Reproduce the records word for word, beginning with the line containing "Locate an element on the screen. This" and continuing through the line containing "Describe the element at coordinates (1445, 696)".
──────── DATASET
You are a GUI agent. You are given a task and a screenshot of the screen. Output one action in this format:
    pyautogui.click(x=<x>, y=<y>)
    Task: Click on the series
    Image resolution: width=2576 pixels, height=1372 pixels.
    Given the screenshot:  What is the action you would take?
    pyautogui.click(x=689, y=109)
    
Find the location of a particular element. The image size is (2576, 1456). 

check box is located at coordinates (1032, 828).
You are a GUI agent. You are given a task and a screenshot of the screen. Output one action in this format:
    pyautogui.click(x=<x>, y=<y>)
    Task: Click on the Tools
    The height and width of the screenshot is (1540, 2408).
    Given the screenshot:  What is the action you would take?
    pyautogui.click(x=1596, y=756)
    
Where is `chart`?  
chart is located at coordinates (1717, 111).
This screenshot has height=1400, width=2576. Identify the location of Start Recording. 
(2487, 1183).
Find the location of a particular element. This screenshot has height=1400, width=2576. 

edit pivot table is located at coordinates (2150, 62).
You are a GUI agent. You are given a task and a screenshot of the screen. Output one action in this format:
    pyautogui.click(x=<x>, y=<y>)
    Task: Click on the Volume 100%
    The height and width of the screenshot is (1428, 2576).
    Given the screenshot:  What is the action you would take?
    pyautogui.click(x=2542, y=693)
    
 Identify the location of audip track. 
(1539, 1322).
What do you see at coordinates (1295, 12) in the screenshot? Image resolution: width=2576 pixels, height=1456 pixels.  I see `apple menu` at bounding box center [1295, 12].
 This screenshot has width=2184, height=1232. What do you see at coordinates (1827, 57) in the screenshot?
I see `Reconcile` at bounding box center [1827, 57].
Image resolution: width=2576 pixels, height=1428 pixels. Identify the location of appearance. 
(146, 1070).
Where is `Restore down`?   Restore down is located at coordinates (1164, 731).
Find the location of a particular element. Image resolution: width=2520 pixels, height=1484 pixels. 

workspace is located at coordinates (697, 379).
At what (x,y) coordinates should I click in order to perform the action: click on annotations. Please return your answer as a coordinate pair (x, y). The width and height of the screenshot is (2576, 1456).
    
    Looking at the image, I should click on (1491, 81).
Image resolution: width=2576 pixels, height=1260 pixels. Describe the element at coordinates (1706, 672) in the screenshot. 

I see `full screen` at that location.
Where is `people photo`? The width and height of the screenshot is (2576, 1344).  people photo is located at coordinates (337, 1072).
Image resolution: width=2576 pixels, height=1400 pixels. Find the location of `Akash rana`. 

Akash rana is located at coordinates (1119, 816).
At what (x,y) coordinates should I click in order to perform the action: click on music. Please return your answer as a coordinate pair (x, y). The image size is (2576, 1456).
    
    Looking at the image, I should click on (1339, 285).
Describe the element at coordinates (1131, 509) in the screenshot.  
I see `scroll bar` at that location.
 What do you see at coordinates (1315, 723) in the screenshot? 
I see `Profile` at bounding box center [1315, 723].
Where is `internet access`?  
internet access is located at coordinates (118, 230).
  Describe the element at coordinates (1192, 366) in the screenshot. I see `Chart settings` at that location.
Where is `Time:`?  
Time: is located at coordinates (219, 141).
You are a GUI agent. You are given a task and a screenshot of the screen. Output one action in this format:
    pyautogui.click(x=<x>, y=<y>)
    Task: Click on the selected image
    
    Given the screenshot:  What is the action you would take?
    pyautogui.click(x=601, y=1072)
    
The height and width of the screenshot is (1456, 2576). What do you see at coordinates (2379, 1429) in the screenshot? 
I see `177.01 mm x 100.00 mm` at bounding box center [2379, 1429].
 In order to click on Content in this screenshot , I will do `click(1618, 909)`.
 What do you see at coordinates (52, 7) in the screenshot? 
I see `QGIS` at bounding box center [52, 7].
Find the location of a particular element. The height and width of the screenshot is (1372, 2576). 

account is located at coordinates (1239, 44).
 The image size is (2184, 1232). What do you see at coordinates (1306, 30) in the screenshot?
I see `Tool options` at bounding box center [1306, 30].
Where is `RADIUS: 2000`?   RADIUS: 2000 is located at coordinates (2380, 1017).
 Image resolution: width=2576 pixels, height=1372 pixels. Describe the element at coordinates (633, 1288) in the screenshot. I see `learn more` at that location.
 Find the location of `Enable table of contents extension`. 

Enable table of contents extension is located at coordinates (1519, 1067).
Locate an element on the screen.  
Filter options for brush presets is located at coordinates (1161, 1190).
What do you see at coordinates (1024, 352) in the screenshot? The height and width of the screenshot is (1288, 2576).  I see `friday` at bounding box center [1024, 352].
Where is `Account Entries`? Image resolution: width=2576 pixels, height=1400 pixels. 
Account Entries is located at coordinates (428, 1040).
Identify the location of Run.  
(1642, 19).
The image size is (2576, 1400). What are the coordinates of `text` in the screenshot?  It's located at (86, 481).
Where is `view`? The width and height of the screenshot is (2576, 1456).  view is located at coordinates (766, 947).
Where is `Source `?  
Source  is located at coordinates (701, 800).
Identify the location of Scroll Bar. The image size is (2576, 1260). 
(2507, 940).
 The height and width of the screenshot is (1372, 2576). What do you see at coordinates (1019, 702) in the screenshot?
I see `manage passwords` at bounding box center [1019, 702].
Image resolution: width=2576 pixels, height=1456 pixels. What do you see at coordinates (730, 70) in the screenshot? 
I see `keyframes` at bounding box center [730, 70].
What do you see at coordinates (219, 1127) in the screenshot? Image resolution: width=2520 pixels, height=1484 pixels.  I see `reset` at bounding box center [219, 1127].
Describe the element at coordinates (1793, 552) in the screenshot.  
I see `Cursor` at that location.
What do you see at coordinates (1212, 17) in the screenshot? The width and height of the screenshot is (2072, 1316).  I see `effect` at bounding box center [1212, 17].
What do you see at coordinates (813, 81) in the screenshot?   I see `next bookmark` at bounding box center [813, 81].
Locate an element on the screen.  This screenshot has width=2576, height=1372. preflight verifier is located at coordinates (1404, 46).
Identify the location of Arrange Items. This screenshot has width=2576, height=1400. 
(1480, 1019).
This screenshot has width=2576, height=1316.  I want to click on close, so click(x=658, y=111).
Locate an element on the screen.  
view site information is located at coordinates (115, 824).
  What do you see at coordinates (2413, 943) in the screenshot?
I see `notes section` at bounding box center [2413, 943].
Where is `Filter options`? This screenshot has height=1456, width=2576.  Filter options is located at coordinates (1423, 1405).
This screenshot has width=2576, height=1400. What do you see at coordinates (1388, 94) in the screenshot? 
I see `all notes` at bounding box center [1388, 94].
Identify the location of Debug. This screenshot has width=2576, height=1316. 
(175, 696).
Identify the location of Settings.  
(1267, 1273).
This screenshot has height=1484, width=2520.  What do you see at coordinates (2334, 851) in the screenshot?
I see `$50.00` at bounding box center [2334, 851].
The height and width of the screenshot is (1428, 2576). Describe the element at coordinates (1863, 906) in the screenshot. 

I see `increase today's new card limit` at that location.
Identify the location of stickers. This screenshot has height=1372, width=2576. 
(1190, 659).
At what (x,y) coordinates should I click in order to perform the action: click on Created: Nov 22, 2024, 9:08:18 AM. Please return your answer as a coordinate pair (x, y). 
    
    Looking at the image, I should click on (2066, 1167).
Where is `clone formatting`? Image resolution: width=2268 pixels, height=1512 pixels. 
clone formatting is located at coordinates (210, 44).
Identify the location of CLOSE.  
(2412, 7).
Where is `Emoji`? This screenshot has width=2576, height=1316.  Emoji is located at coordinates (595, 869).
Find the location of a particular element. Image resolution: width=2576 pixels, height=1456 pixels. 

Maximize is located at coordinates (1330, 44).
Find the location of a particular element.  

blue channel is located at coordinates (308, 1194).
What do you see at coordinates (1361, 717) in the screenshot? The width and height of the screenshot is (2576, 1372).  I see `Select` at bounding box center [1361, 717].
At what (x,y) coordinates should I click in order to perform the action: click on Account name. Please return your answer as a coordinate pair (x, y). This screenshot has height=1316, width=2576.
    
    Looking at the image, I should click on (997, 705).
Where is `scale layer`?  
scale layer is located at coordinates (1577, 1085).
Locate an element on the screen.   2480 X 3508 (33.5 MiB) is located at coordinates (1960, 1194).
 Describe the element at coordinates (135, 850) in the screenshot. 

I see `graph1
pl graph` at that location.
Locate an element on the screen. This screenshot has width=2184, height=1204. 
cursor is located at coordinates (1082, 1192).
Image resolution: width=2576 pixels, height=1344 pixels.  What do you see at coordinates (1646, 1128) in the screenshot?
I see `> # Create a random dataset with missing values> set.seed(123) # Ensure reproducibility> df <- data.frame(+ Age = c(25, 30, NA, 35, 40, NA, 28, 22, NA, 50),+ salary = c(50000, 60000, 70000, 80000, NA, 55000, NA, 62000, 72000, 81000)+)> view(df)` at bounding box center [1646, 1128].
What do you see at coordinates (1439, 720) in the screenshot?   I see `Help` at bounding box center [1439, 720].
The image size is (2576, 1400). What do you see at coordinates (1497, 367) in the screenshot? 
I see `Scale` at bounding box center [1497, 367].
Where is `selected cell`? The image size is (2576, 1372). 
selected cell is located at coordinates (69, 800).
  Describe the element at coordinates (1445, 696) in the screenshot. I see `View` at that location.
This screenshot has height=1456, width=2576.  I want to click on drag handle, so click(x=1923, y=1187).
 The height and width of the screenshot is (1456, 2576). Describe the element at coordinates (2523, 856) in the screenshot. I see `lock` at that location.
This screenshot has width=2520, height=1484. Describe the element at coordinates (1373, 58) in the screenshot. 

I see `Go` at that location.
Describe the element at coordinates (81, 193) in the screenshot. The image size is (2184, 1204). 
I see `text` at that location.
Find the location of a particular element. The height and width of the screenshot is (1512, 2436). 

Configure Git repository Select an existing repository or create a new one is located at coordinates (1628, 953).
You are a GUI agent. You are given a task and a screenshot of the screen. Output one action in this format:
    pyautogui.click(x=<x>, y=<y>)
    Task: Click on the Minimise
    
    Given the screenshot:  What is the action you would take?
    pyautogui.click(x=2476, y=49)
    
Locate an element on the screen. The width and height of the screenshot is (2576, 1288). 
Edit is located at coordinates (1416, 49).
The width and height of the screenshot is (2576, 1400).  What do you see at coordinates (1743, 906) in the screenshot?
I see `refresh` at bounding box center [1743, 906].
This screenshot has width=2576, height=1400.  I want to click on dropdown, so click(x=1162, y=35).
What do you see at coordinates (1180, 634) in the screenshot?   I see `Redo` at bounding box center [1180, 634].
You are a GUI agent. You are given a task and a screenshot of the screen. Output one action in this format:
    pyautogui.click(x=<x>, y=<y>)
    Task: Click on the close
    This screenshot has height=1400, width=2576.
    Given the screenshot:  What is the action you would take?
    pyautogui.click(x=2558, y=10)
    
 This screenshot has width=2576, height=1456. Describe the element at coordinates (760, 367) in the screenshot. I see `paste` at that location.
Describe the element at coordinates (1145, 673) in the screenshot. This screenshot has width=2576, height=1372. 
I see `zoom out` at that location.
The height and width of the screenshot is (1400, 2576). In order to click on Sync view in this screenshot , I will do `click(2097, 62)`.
────────────────
(REPLY TO THE TASK)
Locate an element on the screen. This screenshot has width=2184, height=1204. 
cursor is located at coordinates (1082, 1192).
Image resolution: width=2576 pixels, height=1344 pixels.  What do you see at coordinates (1646, 1128) in the screenshot?
I see `> # Create a random dataset with missing values> set.seed(123) # Ensure reproducibility> df <- data.frame(+ Age = c(25, 30, NA, 35, 40, NA, 28, 22, NA, 50),+ salary = c(50000, 60000, 70000, 80000, NA, 55000, NA, 62000, 72000, 81000)+)> view(df)` at bounding box center [1646, 1128].
What do you see at coordinates (1439, 720) in the screenshot?   I see `Help` at bounding box center [1439, 720].
The image size is (2576, 1400). What do you see at coordinates (1497, 367) in the screenshot? 
I see `Scale` at bounding box center [1497, 367].
Where is `selected cell`? The image size is (2576, 1372). 
selected cell is located at coordinates (69, 800).
  Describe the element at coordinates (1445, 696) in the screenshot. I see `View` at that location.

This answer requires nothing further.